El presidente del mundo es dueño de hoteles, rascacielos, condominios, casinos, campos de golf, gran habilidad para negocios dudosos y para evadir impuestos. El presidente inacabable de Colombia es dueño de hectáreas y más hectáreas, caballos y más caballos, proyectos inmobiliarios, cuenta bancaria en EE. UU., retoños que mágicamente resultaron empresarios.
Los dos bordean los setenta años y tienen un propósito común: más poder, más inversiones. Nada los sacia. No pronuncian la palabra “suficiente”, como ruega desde Cali el artista múltiple León Octavio Osorno, Balita, en tu terca diatriba contra Kanibbalia.
Cada uno exhibe una ventaja comparativa. El primero gobierna un planeta entero, el segundo se conforma con la eternidad como vigencia. Son amos del espacio y el tiempo. Se apoyan en público mutuamente, en lo íntimo se saben hermanos no de sangre sino de naturaleza. Son infatigables, han de dormir poco para no perder el tiempo que es oro y algo más.
Como casi no leen, nada sabrán sobre quiénes son Antonin Artaud y Aldo Pellegrini. Es improbable que conozcan la siguiente cita del segundo, poeta argentino, en su prólogo a un libro del primero, poeta francés: “El poder, en cualquiera de sus formas y en cualquiera de los tipos de estructura social, en una proporción casi total, cae en manos de los imbéciles. Y el imbécil constitutivamente posee una increíble capacidad paralizante sobre los demás”.
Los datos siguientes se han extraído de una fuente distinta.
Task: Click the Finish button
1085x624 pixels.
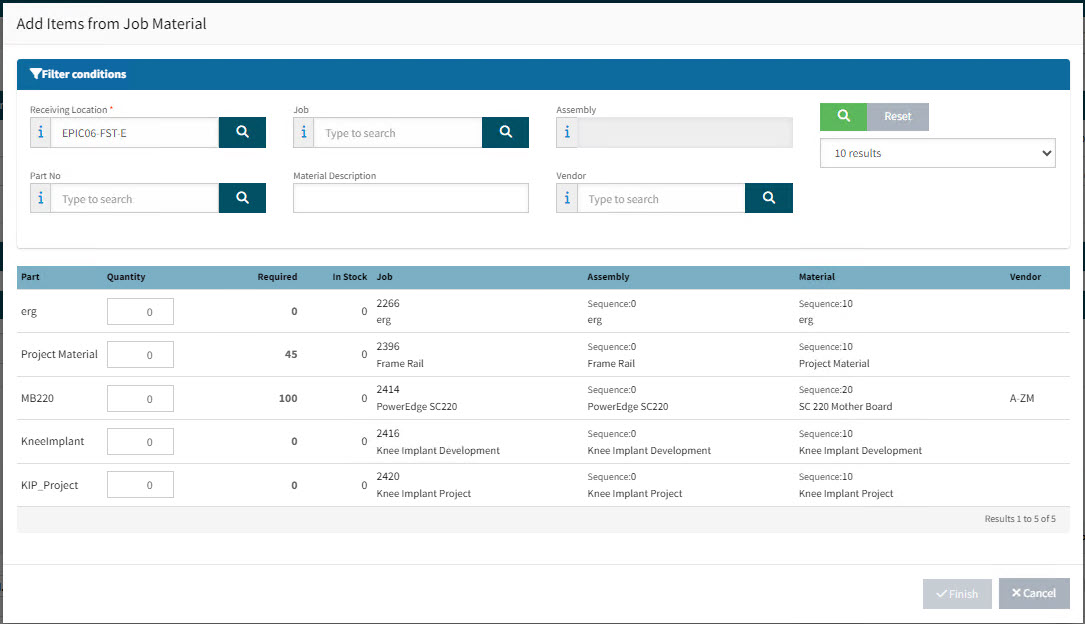Action: click(957, 593)
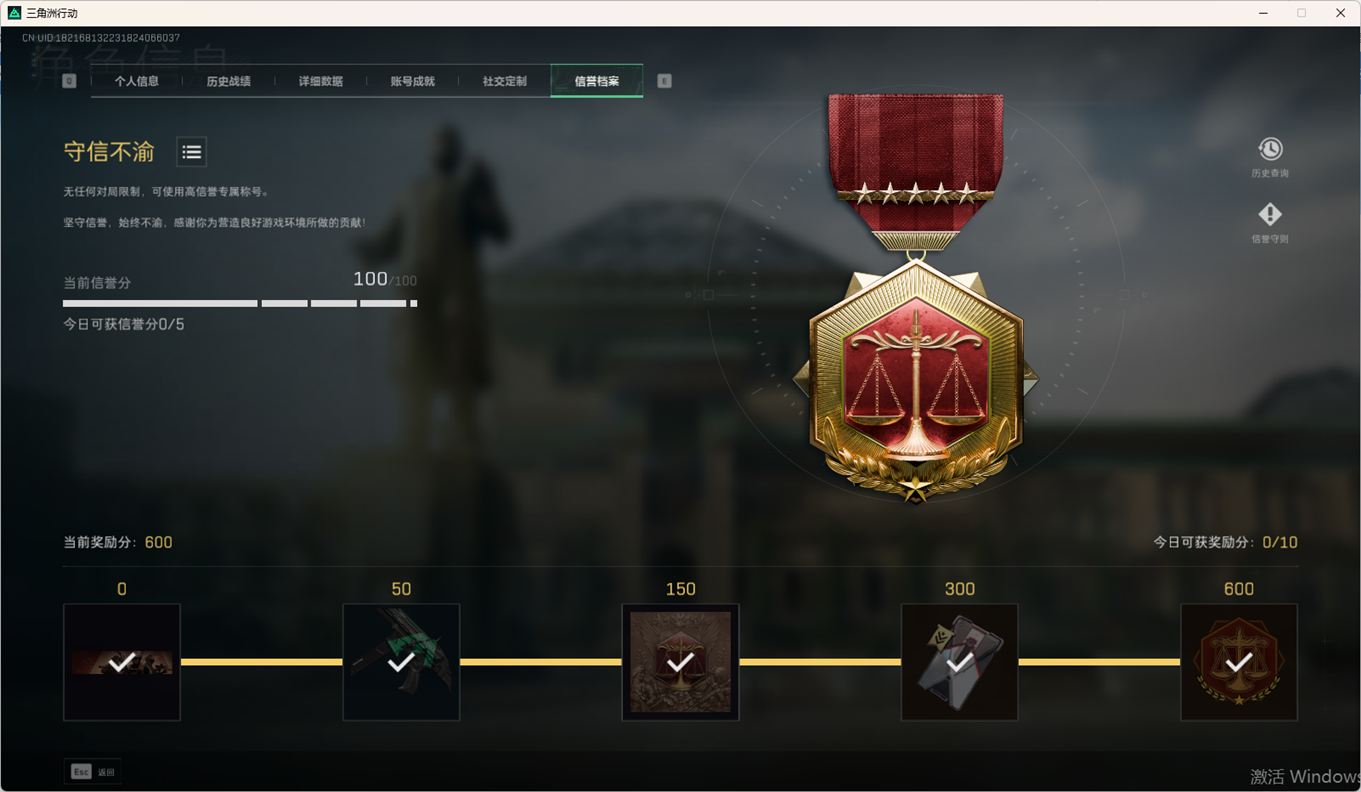The height and width of the screenshot is (792, 1361).
Task: Click the Delta Force app icon in title bar
Action: [x=14, y=13]
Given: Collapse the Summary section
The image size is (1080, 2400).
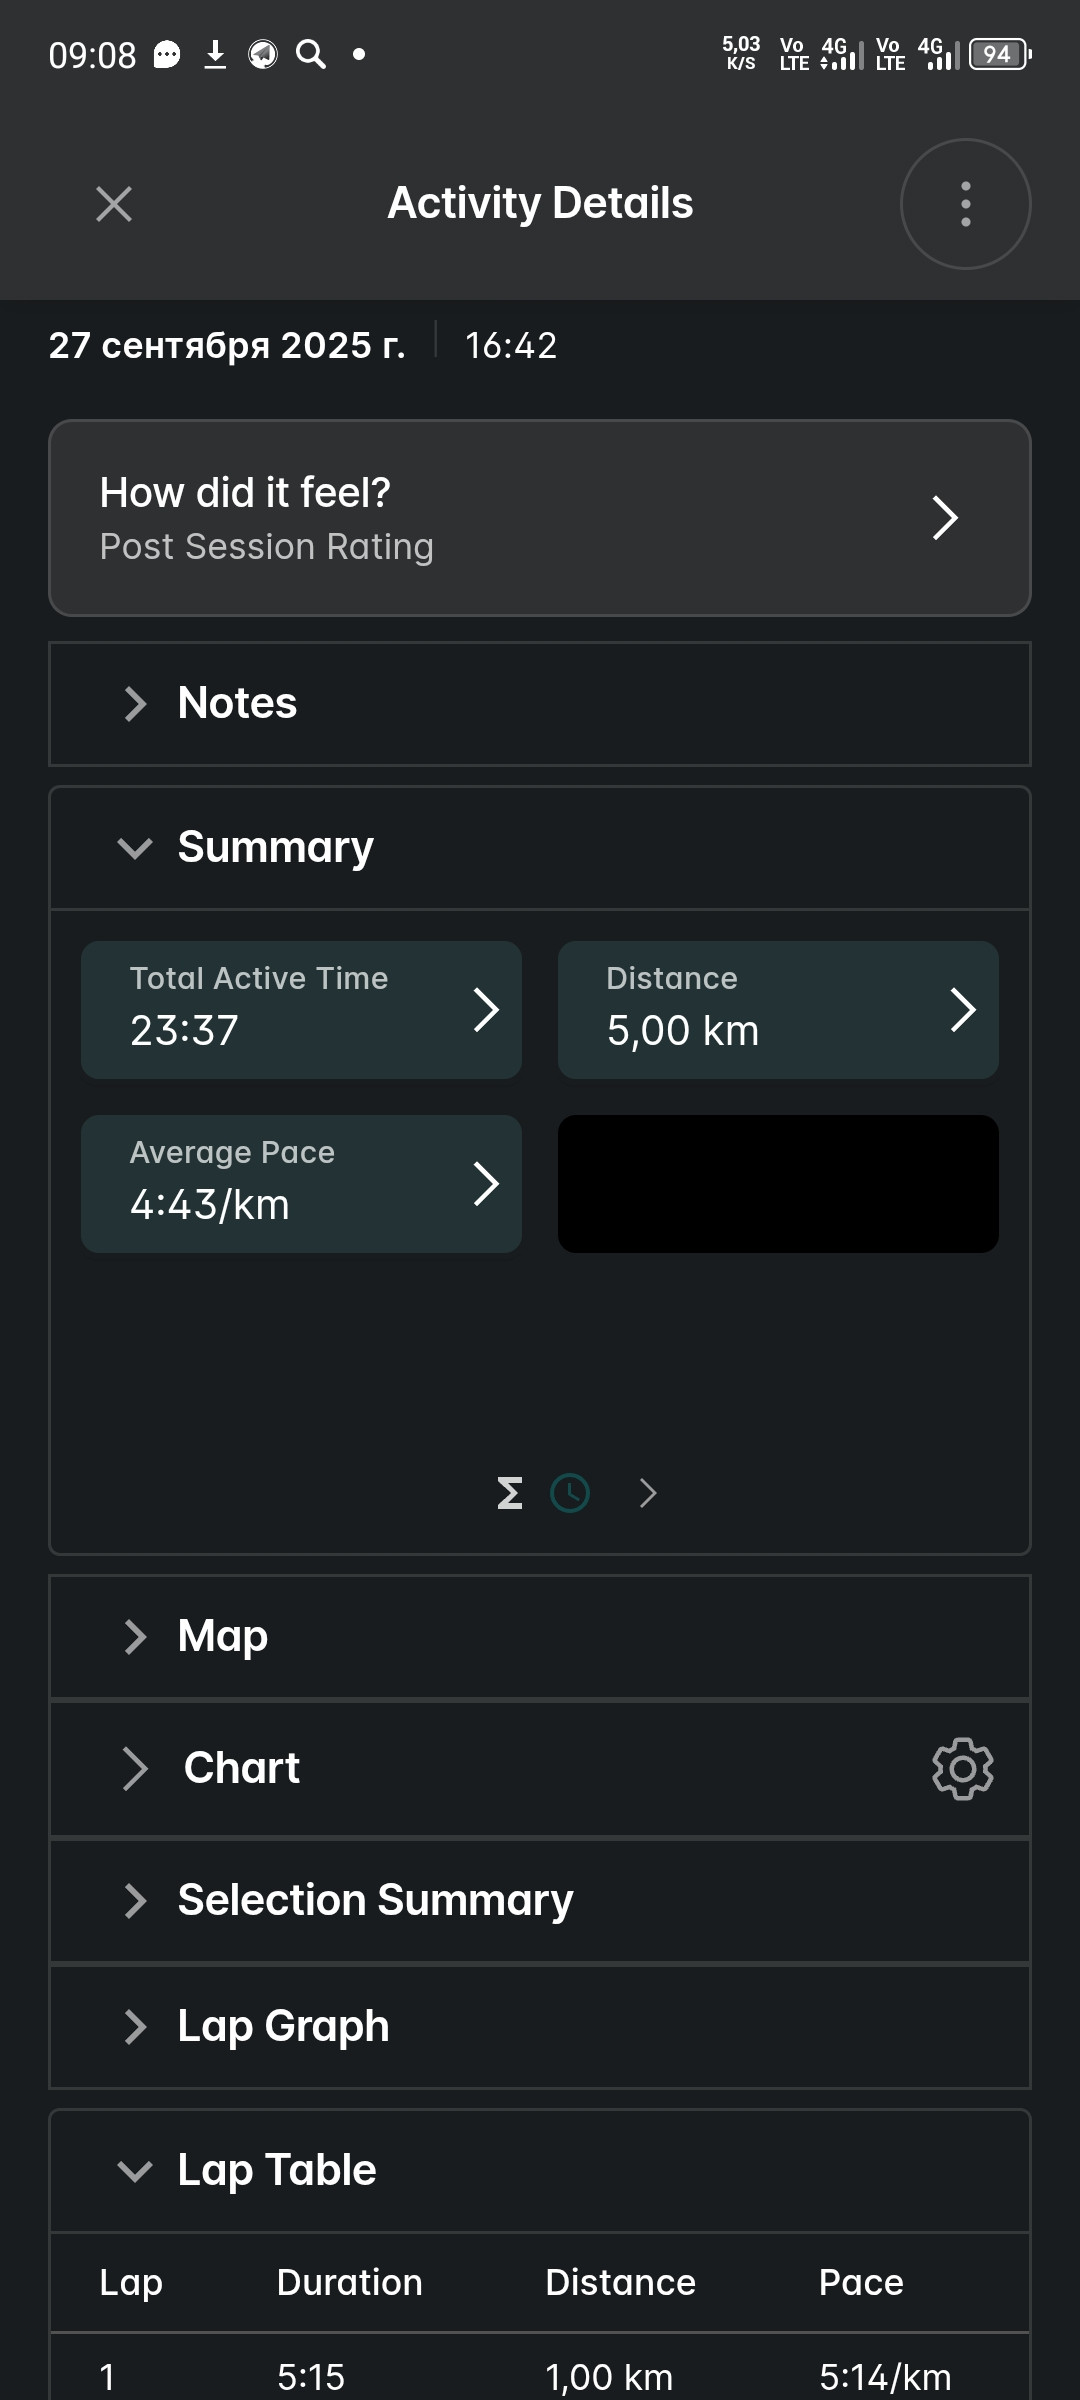Looking at the screenshot, I should [540, 848].
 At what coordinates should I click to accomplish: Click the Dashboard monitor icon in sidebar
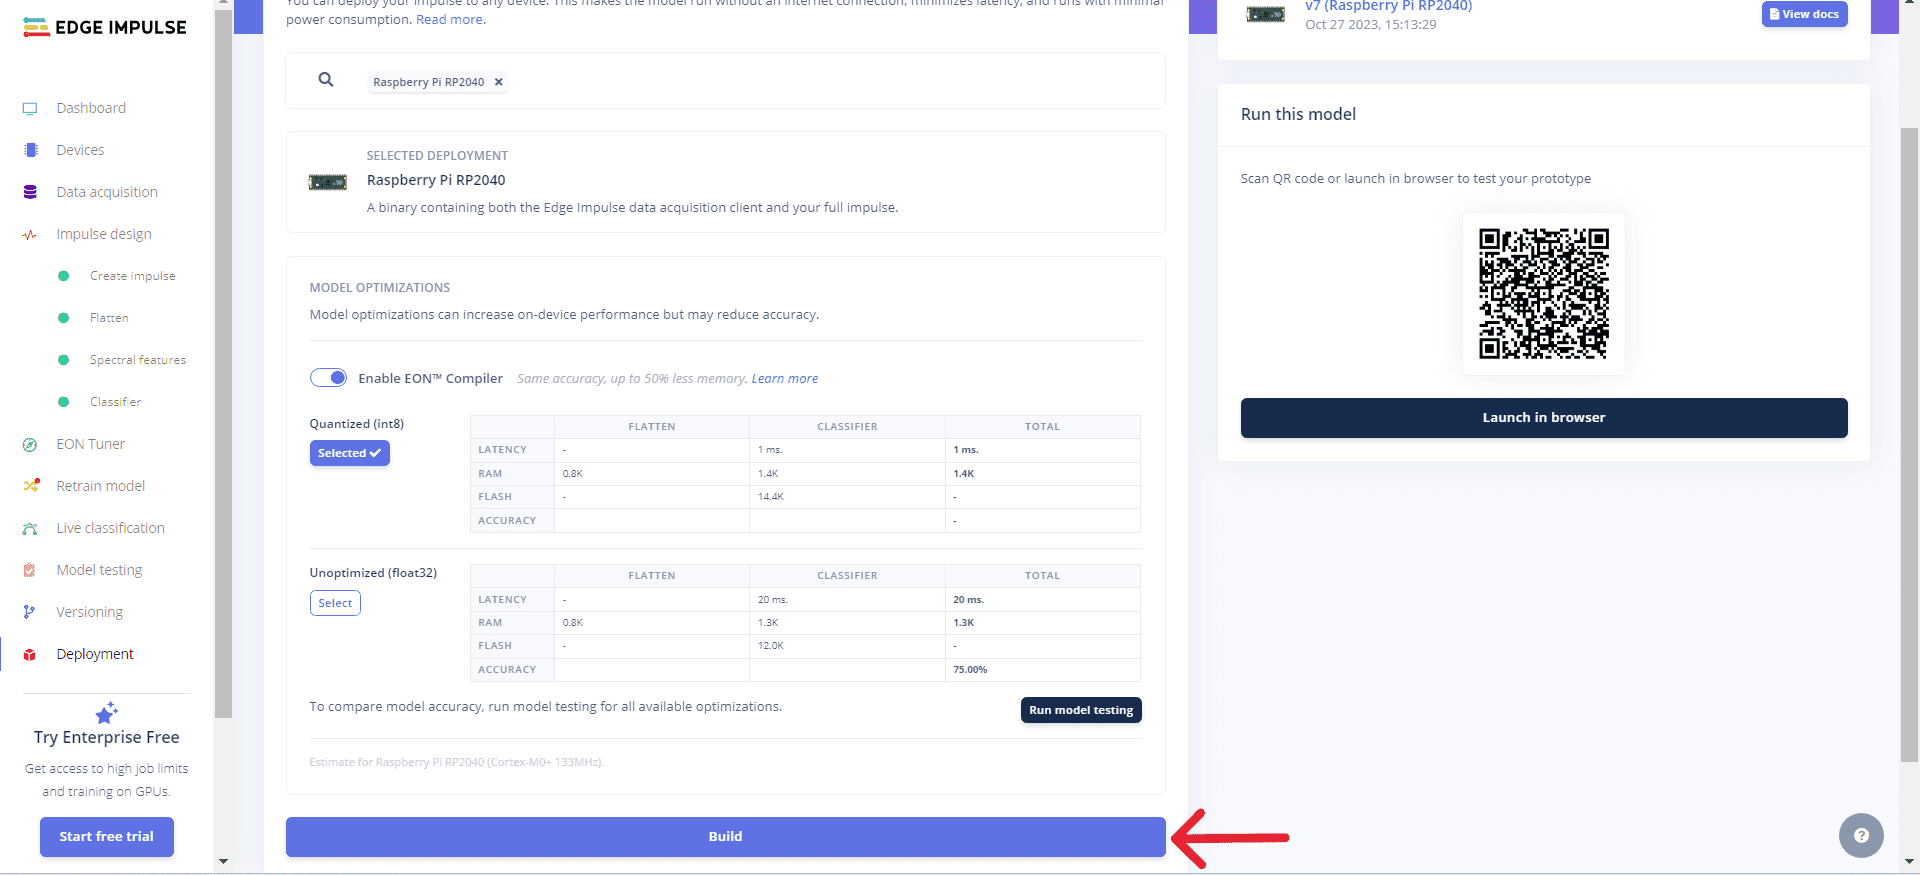click(x=30, y=108)
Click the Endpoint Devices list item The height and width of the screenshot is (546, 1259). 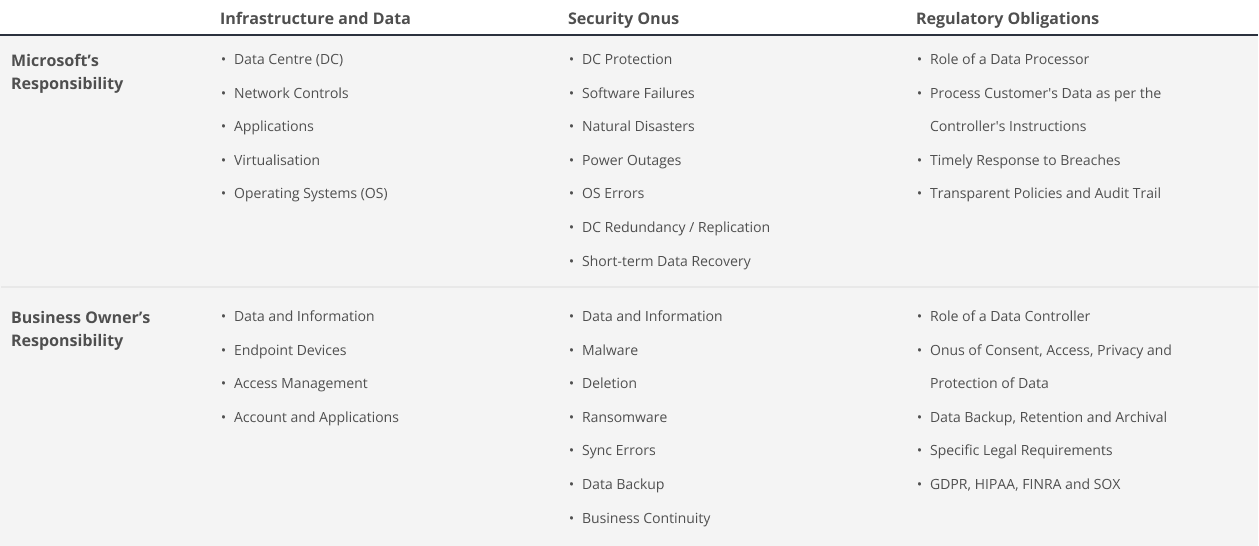(x=290, y=350)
Sus trayectorias dan para afirmar que les importa un bledo ser calificados de imbéciles. Con tal de mantener la varita mágica que paraliza a sus súbditos, siguen adelante imponiendo jueces, nombrando fiscales, congratulando a sus eficaces policías, haciéndoles el quite a las acusaciones de la historia. El rayo paralizante los hará reelegir hasta generaciones sin cuenta.
La explicación de esta desventura la ofreció el vizconde francés Alexis de Tocqueville, precursor de la sociología y teórico del liberalismo, en la primera mitad del XIX: “Los pueblos democráticos a menudo odian a los depositarios del poder central; pero siempre aman este poder en sí mismo”. El poder es un fetiche cuya mirada hipnotiza a las mayorías, que tiemblan ante tronos y palacios. El embrujo autoritario, ni más ni menos.
Los dos presidentes de este recuento han amasado fortuna y mando en puntilloso apego a la deidad arrugada de la democracia. Así la desnuda Nicolás Gómez Dávila en escolio pertinente: “La democracia no confía el poder a quien no le hace el homenaje de sacrificarle la conciencia y el gusto”. Si fuera solamente la conciencia, el asunto pasaría como yerro de la inteligencia. Pero la inmolación del gusto vulnera la inclinación sutil del animal estético que es el hombre.
Los que no pronuncian el adjetivo “suficiente” son seres desenfrenados que amenazan con llevarse por delante el país y el mundo. Lo suyo es la acumulación, y no se ha descubierto el límite de esta desmesura. Se les nota en la cara el desespero, el corazón a punto de saltar afuera. Que el genio de la historia los ataje.